Now animations are a bit of a different story. Each LedgerEntry has to be played in some way so the player can see things exploding and how their decisions are affecting the world, so for every case in that switch, we also need a case in the animation player with an accompanying animation.
    func death_animation(enemy_repr: Node2D) -> Signal:
            """Play the death animation for an enemy"""
            var tween : Tween = create_tween().set_trans(Tween.TRANS_CUBIC)
        # Just fade the enemy into nothingness
            tween.tween_property(enemy_repr,"modulate",Color(0.0,0.0,0.0,0.0),0.5)
        # Pass the 'finished' value back so the caller knows when the animation is done.
            return tween.finished
Now the truth is, I can do a fair bit of massive cheating here by just using programmatic animations over a single enemy texture and then it doesn't matter what enemy it is, I just automatically have all the animations I created thus far.6 You can also see that the enemy_repr is there, passed from the LedgerEntry, so no weird reach around had to occur for the AnimationPlayer to do it's job, it just HAS that data from the log entry.
The one annoying limitation is that animations are always played after an effect is applied and then waited on so I can't, for example, combine a lightning strike with a death animation to create a struck by lightning so hard the enemies skeleton shows, then they crumble to ash, dead animation because the DAMAGE and the DEATH entries are two separate logs! I'm considering potential fixes for this, such as having buffering logic for certain animations like all attacks and critical damage, but I believe I need to start making some content because I have until Wednesday evening to make something complete with these systems and this is where I draw the line.
My plan is for this jam is to have a simple 3D environment the player explores, picks of shiny rocks, finds points of interest, and encounters enemies in.

My experience with 3D is slightly above beginner at this point.

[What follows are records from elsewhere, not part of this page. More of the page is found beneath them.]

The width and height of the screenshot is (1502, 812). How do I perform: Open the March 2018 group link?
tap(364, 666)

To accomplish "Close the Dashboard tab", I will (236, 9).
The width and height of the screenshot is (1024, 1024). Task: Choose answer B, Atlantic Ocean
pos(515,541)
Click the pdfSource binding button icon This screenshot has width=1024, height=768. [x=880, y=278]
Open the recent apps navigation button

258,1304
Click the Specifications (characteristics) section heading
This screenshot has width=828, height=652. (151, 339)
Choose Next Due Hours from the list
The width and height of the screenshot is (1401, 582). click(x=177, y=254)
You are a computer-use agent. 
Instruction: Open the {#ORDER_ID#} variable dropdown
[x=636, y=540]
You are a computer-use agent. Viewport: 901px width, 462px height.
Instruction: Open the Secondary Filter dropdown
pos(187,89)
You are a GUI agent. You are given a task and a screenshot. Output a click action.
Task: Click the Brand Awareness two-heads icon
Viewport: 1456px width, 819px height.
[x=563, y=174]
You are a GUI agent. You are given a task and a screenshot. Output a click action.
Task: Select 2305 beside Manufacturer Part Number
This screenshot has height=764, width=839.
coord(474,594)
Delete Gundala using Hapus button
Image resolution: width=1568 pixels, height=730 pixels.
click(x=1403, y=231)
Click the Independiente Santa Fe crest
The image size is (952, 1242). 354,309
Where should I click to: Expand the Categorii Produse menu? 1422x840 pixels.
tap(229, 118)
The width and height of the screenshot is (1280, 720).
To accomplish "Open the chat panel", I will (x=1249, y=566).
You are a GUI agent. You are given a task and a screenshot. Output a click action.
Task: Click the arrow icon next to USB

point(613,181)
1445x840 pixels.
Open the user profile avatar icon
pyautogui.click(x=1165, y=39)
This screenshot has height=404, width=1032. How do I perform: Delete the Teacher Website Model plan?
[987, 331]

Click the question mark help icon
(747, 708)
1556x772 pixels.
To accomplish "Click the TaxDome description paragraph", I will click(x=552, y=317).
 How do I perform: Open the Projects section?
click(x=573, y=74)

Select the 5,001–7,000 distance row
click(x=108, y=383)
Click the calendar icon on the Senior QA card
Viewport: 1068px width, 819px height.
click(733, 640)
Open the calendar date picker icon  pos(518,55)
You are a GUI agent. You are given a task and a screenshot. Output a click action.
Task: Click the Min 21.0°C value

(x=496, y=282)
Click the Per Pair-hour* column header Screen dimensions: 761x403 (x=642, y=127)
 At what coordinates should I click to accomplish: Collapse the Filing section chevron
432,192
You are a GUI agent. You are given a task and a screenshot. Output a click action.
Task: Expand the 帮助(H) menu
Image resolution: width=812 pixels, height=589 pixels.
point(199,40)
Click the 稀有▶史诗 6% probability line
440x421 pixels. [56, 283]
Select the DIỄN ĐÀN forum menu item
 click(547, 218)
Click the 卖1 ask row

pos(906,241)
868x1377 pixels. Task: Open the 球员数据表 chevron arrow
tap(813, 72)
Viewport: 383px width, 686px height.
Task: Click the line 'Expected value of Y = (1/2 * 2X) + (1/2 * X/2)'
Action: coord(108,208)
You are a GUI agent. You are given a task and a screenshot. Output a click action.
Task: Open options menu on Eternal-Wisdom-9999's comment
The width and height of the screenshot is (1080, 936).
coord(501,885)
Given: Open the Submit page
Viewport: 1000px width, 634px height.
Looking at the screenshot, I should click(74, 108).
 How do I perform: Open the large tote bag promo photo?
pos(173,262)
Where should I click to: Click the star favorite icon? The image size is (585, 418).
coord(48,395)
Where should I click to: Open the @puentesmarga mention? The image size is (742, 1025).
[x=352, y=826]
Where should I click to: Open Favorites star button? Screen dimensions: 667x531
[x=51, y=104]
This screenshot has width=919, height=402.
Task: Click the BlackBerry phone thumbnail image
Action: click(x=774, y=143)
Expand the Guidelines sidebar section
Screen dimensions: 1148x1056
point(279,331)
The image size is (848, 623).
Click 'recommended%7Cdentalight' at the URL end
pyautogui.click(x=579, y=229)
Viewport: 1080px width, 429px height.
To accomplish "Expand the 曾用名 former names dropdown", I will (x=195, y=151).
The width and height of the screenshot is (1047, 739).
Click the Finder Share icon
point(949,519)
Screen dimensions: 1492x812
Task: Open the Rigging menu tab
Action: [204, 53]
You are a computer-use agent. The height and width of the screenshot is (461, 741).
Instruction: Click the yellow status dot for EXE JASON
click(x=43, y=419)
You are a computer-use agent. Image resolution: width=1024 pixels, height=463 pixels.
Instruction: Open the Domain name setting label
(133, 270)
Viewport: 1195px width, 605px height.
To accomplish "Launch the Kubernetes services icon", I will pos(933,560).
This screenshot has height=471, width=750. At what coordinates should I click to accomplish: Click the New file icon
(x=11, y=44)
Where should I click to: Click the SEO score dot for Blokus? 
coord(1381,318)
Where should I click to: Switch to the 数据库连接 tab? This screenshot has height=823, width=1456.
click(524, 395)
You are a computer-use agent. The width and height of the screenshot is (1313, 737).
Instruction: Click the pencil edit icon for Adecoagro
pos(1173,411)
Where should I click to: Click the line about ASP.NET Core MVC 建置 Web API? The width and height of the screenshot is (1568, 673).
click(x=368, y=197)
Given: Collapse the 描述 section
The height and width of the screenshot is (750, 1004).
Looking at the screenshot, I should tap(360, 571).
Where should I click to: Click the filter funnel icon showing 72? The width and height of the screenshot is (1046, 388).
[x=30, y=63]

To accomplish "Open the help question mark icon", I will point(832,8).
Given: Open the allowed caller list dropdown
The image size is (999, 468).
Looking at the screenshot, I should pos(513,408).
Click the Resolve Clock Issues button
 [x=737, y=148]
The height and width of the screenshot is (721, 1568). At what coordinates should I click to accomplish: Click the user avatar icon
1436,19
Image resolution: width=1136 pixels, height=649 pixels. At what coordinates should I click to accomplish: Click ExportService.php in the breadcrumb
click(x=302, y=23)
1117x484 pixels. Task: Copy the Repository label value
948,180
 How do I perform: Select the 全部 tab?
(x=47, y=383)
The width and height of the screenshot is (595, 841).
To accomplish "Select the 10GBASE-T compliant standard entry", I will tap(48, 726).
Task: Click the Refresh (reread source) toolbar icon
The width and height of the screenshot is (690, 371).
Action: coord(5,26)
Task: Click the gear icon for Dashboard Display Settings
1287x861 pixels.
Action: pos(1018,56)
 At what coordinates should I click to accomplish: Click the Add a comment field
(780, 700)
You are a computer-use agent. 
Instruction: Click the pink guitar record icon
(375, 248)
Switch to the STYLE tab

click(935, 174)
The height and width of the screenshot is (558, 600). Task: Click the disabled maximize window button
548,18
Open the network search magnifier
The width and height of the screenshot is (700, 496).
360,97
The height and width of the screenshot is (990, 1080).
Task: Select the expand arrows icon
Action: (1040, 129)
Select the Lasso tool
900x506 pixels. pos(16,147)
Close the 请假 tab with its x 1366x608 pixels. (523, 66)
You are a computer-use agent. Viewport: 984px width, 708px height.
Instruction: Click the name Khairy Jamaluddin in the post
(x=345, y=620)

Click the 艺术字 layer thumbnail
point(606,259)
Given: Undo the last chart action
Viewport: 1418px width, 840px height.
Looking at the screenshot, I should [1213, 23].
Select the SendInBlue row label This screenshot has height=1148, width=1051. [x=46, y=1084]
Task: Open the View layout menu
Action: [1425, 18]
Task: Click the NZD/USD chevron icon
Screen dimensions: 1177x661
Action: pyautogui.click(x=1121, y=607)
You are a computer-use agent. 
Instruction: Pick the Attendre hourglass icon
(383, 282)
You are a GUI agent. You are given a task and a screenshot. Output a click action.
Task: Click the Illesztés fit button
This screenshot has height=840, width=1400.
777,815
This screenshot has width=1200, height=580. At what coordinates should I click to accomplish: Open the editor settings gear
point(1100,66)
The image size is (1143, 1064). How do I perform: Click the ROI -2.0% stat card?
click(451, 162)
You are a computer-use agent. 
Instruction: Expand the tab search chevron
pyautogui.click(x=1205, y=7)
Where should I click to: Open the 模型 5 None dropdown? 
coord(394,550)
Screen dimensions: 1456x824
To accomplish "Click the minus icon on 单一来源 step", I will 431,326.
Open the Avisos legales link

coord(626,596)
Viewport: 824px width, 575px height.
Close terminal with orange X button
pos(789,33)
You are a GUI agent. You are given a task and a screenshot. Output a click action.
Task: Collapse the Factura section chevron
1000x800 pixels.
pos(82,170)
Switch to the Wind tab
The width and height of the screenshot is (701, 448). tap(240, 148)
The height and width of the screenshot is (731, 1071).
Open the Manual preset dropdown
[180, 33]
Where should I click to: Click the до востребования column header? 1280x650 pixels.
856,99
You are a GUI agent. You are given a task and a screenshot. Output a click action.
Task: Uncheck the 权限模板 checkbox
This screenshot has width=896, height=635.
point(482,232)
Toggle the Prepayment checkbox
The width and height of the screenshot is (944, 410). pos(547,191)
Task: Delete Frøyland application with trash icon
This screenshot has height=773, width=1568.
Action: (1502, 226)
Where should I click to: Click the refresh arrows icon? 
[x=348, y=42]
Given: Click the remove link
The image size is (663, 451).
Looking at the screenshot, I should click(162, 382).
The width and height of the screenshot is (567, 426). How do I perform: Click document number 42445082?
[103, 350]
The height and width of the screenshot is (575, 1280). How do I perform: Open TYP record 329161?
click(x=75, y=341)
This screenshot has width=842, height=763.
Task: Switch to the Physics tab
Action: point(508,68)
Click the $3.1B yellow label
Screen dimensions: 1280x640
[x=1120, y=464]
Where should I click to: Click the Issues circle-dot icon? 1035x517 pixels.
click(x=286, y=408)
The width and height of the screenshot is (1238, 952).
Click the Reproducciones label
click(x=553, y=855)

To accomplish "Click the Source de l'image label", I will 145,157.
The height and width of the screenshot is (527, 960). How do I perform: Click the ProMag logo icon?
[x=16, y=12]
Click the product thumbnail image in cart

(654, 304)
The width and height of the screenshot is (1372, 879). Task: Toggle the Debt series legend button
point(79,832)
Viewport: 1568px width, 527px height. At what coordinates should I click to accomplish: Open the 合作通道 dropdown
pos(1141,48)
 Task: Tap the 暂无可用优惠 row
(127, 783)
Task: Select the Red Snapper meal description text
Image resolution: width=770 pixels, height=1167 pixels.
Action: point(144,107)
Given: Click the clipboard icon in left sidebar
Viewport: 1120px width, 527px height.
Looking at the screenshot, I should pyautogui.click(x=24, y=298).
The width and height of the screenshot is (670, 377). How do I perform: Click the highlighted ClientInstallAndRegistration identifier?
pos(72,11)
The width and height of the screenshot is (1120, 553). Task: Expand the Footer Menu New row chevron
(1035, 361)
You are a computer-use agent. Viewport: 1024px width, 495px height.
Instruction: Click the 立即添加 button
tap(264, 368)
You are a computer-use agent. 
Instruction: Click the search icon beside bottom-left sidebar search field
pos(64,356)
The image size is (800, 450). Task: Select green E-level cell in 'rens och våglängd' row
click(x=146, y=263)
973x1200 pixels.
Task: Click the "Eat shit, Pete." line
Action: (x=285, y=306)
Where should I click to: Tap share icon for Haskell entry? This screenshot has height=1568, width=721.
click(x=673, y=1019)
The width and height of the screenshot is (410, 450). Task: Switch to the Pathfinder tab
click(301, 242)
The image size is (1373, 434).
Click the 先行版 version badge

I have a Blender layer for my ergo keyboard and I don't really struggle to make shapes anymore, but that doesn't mean I can design good spaces, in my mind, that takes a lot of continuous iteration and time I don't have. I've seen what alleged "hobbyist" modders can do with GZdoom, let alone the Counter Strike 2 brush editor, I can't compete with that at the moment7. My hack is going to be fog, akward textures, low light, and a future screen-space shader8 that'll hopefully push the aesthetic bar high enough to be creepy.
For movement, in order to pay homage to previous SMT games9, I've restricted it to the four cardinal directions, plus strafing left and right, this means environments have to be designed on an explicit grid, 2x2 meters here. I don't support stairs at the moment and don't think I'll bother, rather just teleport the player after some footstep sfx.
It's gonna be a grind until Wednesday baby. My do outs are:
I have a play test Saturday morning, so I'm compelling myself to finish a playable demo by then and plan to spend roughly eight hours a day on this. Time to ball.
StatusEffect doesn't have a log entry. I'm waiting to rename it to MutateEffect since that's more accurate to it's role, and I want to mature the animations a bit before I do this as well as experiment with how much info to show to the player.